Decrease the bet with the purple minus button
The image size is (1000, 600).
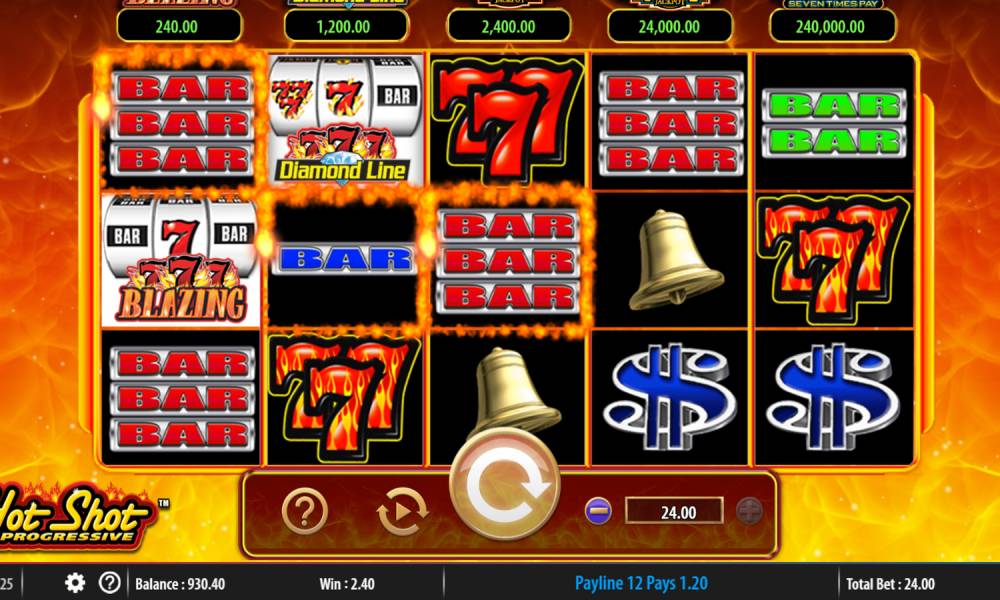(x=598, y=511)
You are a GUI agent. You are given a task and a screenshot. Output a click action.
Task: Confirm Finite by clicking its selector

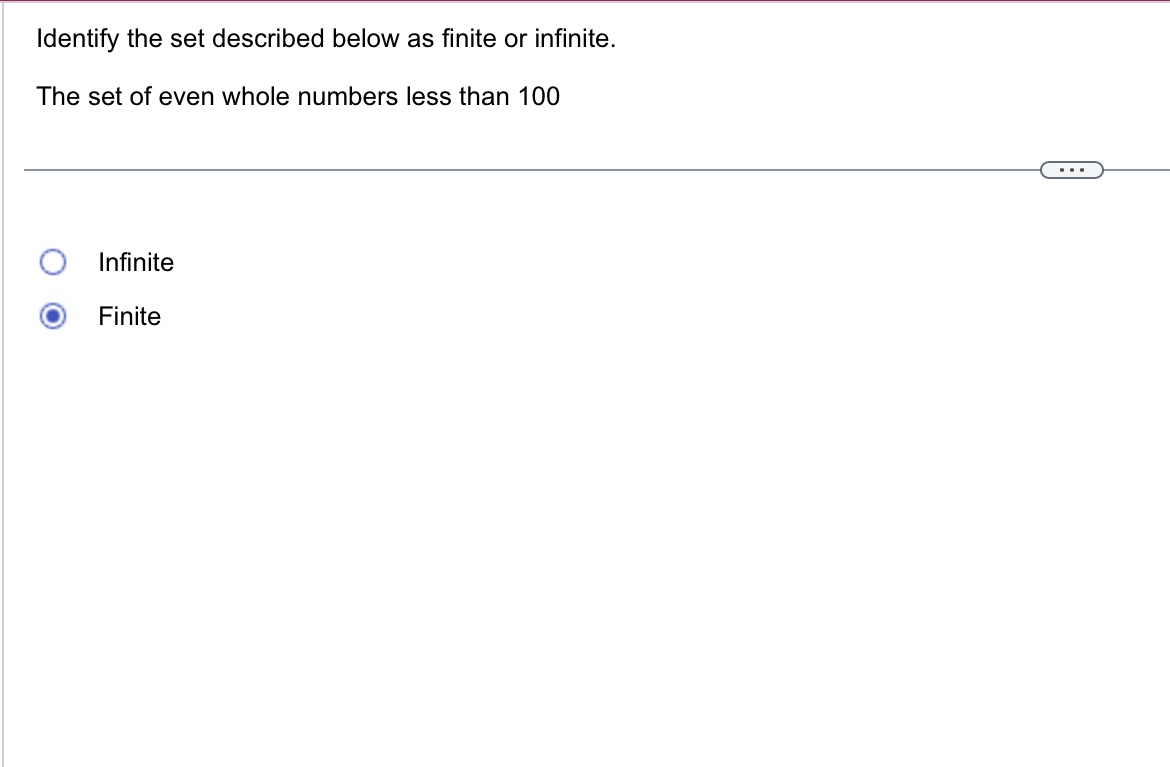click(x=52, y=316)
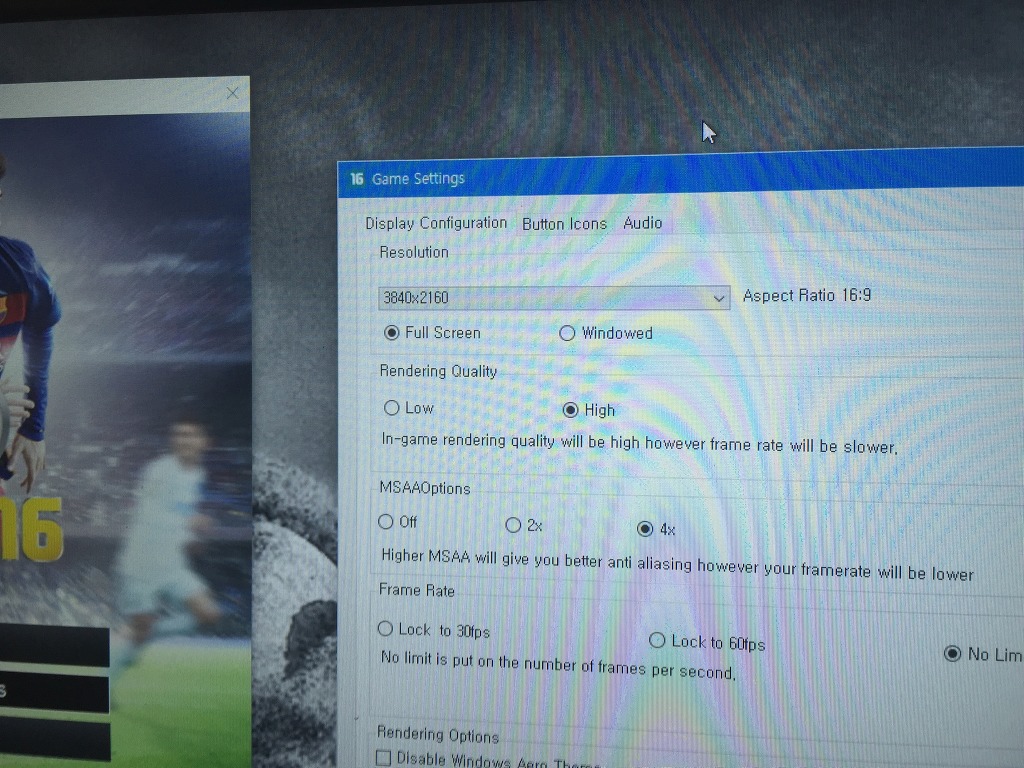This screenshot has width=1024, height=768.
Task: Enable the Disable Windows Aero Theme checkbox
Action: click(x=383, y=758)

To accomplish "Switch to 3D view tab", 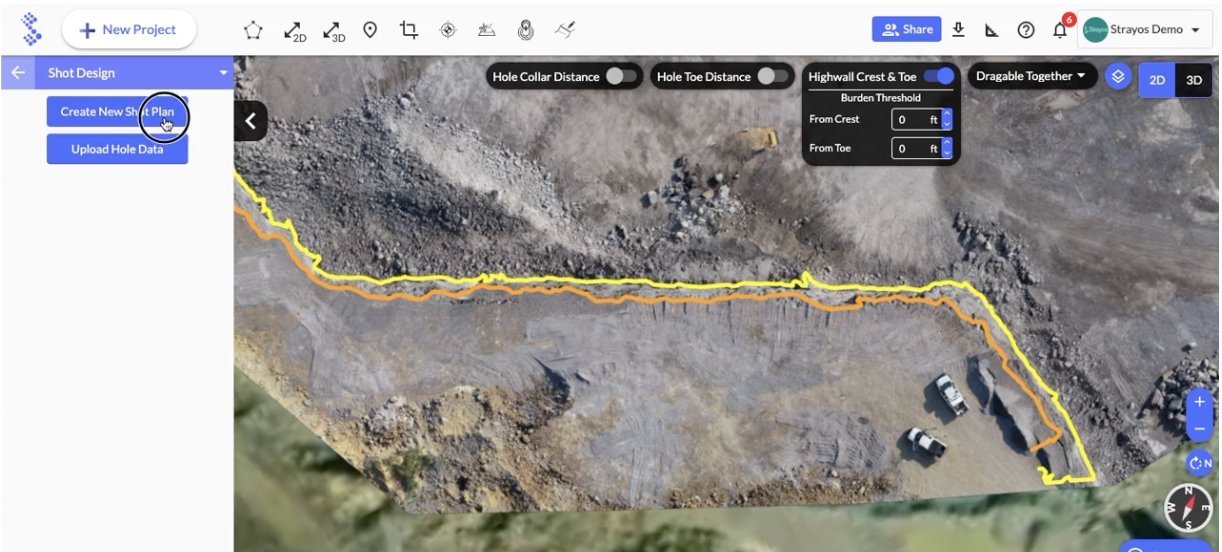I will 1192,81.
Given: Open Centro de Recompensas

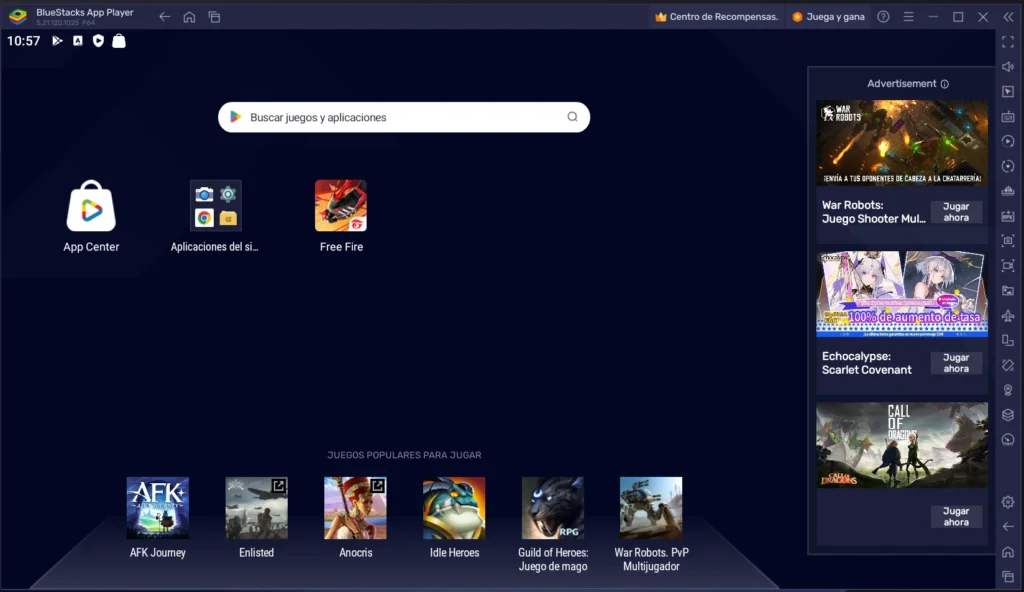Looking at the screenshot, I should tap(716, 17).
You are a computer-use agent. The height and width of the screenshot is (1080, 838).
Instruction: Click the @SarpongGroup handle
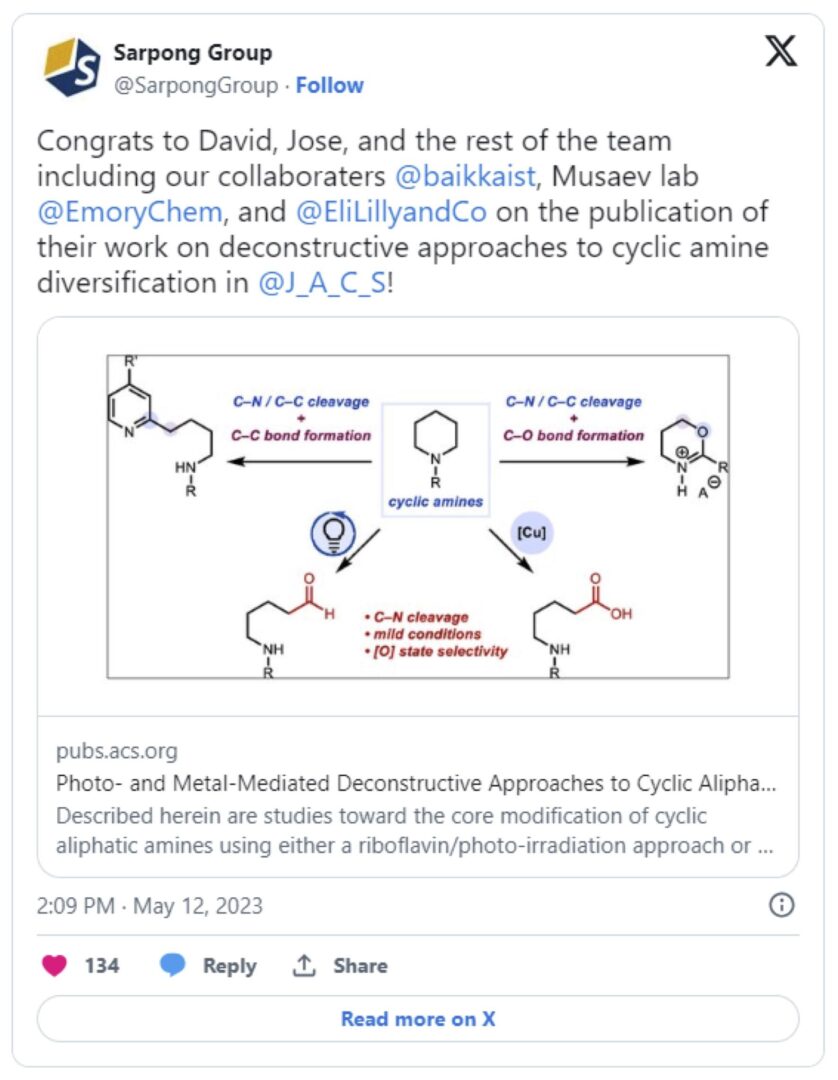[x=196, y=85]
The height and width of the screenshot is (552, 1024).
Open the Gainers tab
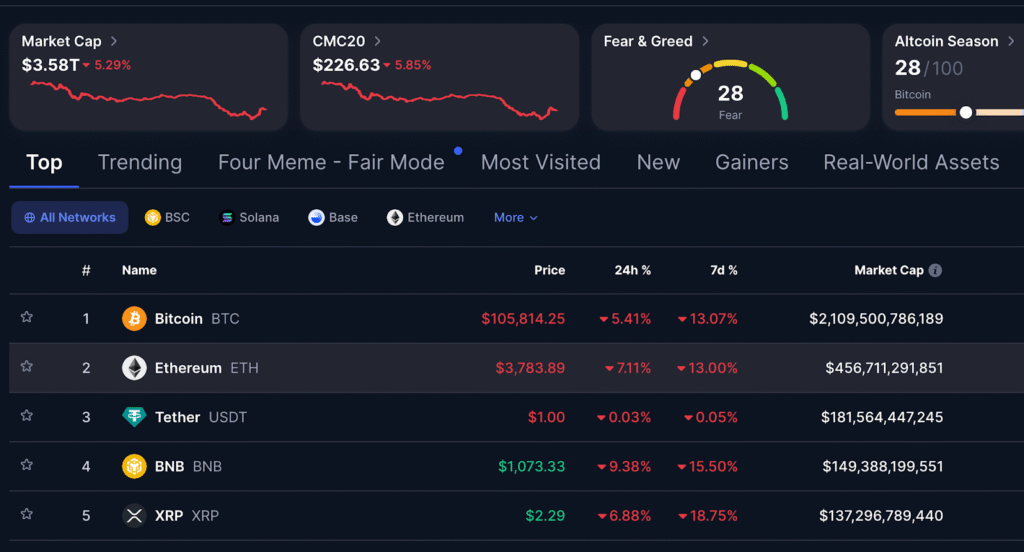(752, 162)
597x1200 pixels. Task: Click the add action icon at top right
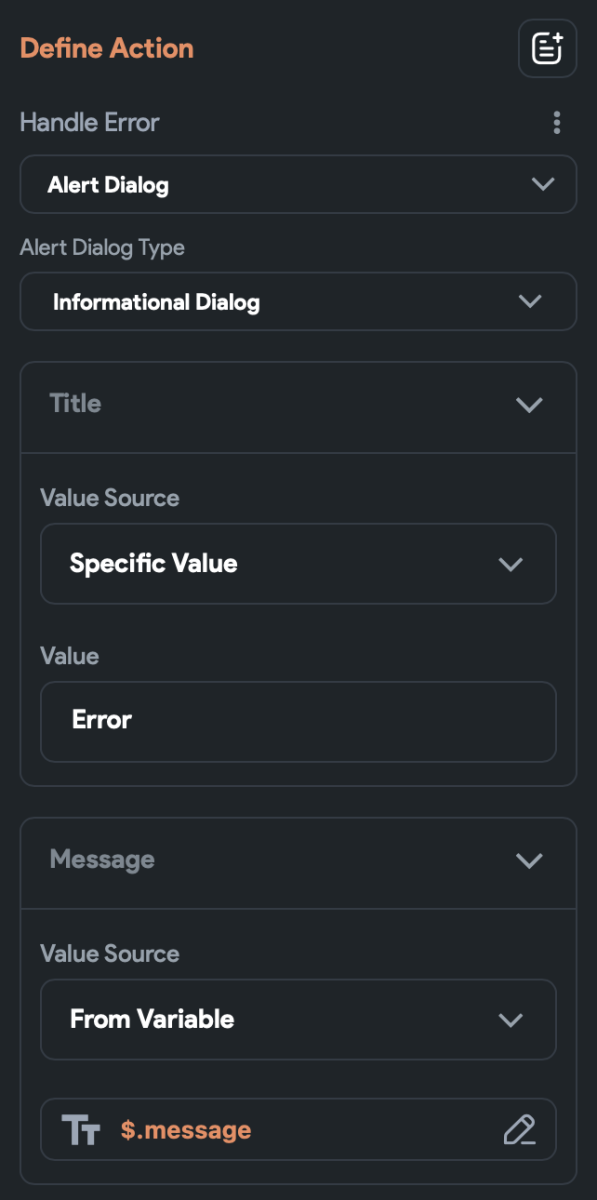546,48
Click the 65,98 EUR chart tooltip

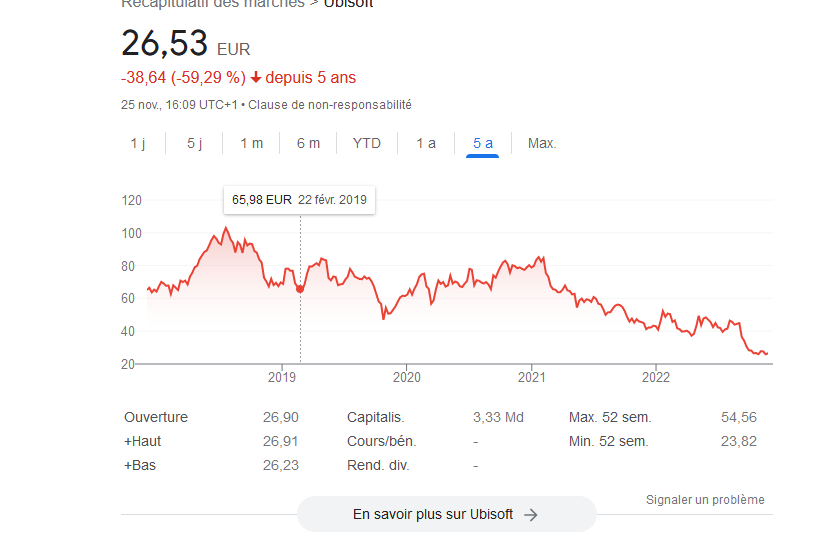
=====
◆ Exercise directions:
Please restate word for word each line from the one containing "Open the Gainers tab" to the end of the data above, without the pictures.

◆ Output for this exercise:
Open the Gainers tab
(752, 162)
597x1200 pixels. Task: Click the add action icon at top right
546,48
Click the 65,98 EUR chart tooltip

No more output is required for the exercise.